Adding a power supply capable of driving loudspeakers and a RPi hat allows to easily build a basic room amplifier. The advantage of a hat over an external amplifier is that the audio path can remain digital to a very large extent.
Possible hats are:
- 12-24 V, 2 x 35 W DigiAMP+
- 12-24 V, 2 x 30 W HiFiBerry Amp2
- 12-24 V, 2 x 55 W JustBoom Amp
- 12-30 V, 2 x 100 W HiFiBerry Amp100 [1]
Several systems allow to manage multiroom audio. The choice here is basing on Mopidy for the audio sources and on Snapcast for the music distribution.
The minimal server system consists of a Mopidy music source controlled by its web interface and a server distributing the audio to the different rooms.
The minimal client receives the audio stream and plays it on the amplifier hat. Yet a room amplifier also wants to play local music or act as a Bluetooth receiver.
Optionally, a Digital Signal Processor (DSP) might allow to better shape the loudspeakers response to a given room or to split the audio for the different drivers of an active loudspeaker.
Note that the server RPi can also act as one of the clients. Also, desktop computers can also be used as clients and play the multiroom audio.
Working on headless RPi's and mixing functionalities such as server and client operations on the same machine bases on the support of Advanced Linux Sound Architecture (ALSA), which is part of the Raspberry Pi OS. Not only does ALSA provide access to the audio devices, but it allows to mix channels and to distribute a given channel to several devices in parallel.

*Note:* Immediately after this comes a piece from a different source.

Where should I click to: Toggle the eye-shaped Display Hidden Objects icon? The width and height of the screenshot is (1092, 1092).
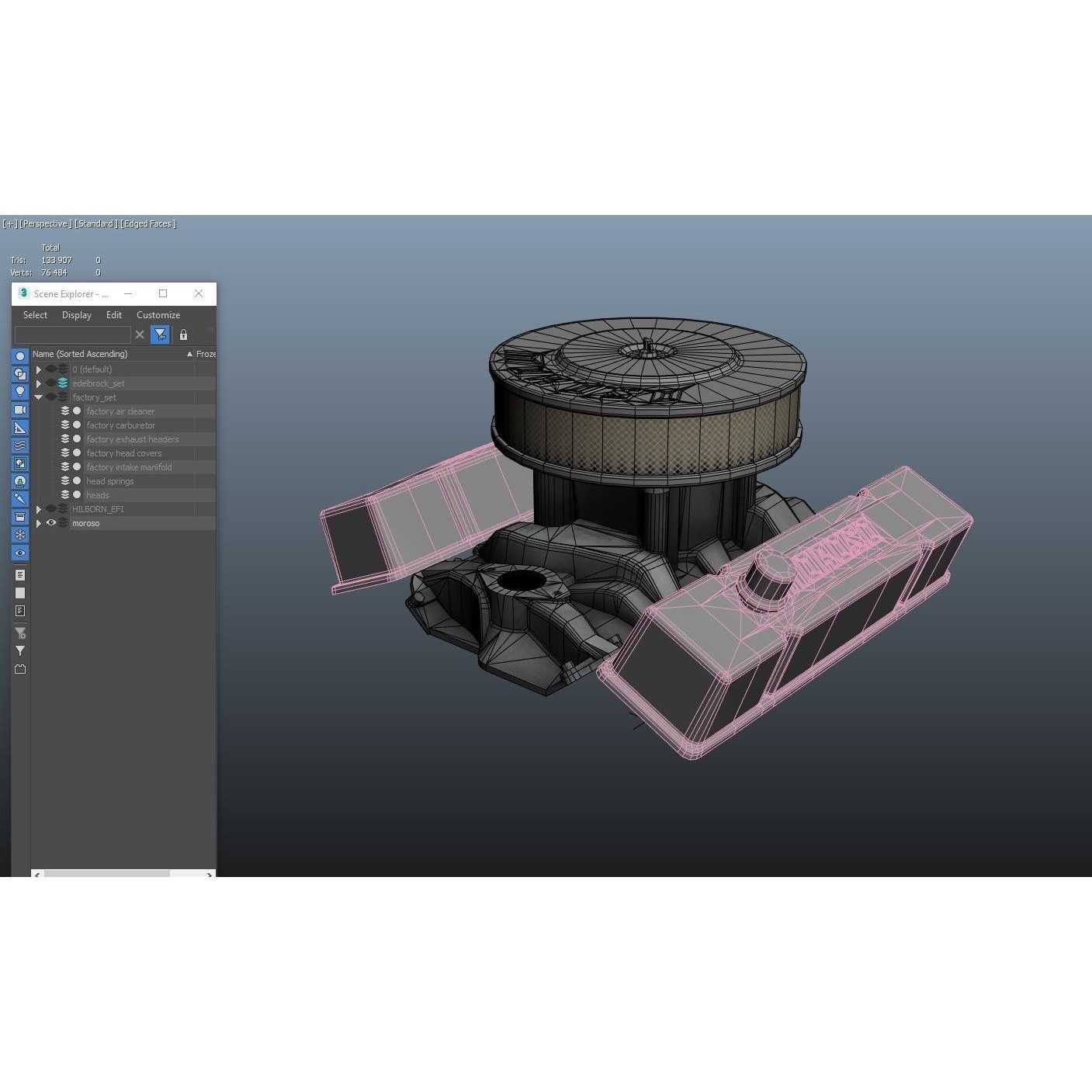point(19,553)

The setup described here limits itself to ALSA and doesn't make use of higher level systems such as JACK or PulseAudio.
The audio path described here is, to its minimal, a multiroom server streaming music and multiroom receivers playing the audio on an amplifier hat. The important point about the multiroom system is that the receivers playing the same music have to be synchronous. In other words: it is not important that there is a long latency (delay) between the sound's origin and the loudspeaker outputs, as long as the delay between two playbacks in two neighbouring rooms remains low enough not to be distinguished by the human ear.

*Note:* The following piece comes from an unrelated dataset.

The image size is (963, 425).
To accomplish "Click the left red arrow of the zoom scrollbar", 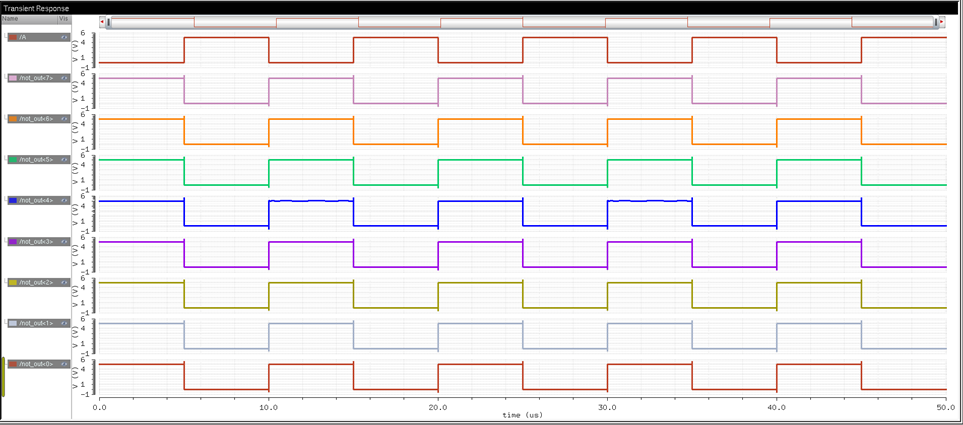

The multiroom receiver can also host a streamer and play local room music.
The ALSA infrastructure allow to mix different sound sources on the same sink as long as the dmix:
and not the hw:
audio sink specifier is used.
This allows to insert a Bluetooth receiver into different points of the audio path (setup to come...).
This also provides the possibility to use a multiroom receiver as the sound output of a PC or a media player.
Yet in this context, a low latency becomes of importance.
The installation is done in the following steps:
- the operating system
- the sound source, on the server but also locally on the clients
- the audio streamer, typically on the server only
- the multiroom audio receiver on the clients
- the web radio streaming, both on the server and on the clients
- optionally, the audio signal processing on the room amplifiers
It is possible to include Debian PCs in the system.